Candlepower for freezing Alberta: picking the certain losers

As I write this, outdoor temperatures in Edmonton and Calgary, Alberta’s two biggest cities and home to 44 percent of the province’s residents, are -16°C and -13°C respectively (3.2°F and 8.6°F).

The provincial wind-powered electricity generating fleet, enthusiastically touted by political, media, and environmental elites as the wave of the future, is producing a whopping 9 megawatts of electrical power. That represents 0.09 percent the total in-province power generation. That’s right—the energy of the future is, right now, producing not even one-tenth of one percent of the electricity that the province needs.

On a typical cold Alberta winter day, the provincial wind turbine fleet essentially took the day off, producing little or no power throughout the entire 24 hour period. (Source: Alberta Electricity System Operator)

The kicker is, those sub-zero outdoor temperatures in Edmonton and Calgary? Indoor temperatures inside houses and buildings in those cities are being maintained at around plus 20°C using energy in addition to electricity!

Sticking just with heat: let’s say you are in Edmonton, where at six a.m. Mountain Time it was minus 16 C. Walk outside and stand there. Take a heat source that gives off about 14 watts, turn it on (or light it). How warm does it feel? On a scale of one to ten, how adequate would you say it is as a heat source?
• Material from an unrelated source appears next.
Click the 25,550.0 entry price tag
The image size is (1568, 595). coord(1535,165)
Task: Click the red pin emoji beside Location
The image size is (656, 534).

Why 14 watts? I estimate that to prevent fatal hypothermia in the circumstance of a minus 16 ambient temperature, you would need a heat source that gives out something like 15 kilowatts. This assumes you are outside, and relatively unsheltered, but out of the wind. Fourteen watts is 0.09 percent of the required heat. It represents the proportion of Alberta’s electricity that the wind fleet contributed at six a.m. Mountain time. Which begs the obvious question: if wind is so inadequate at meeting current electricity needs, then how could it possibly provide enough electricity to cover the heat demand as well?

Hint: a lit candle gives off something on the order of 70 watts. Your 14-W heat source is giving off one-fifth the heat of a lit candle.

Hint #2: think of how likely it is that a lit candle would keep you warm outside in minus 16.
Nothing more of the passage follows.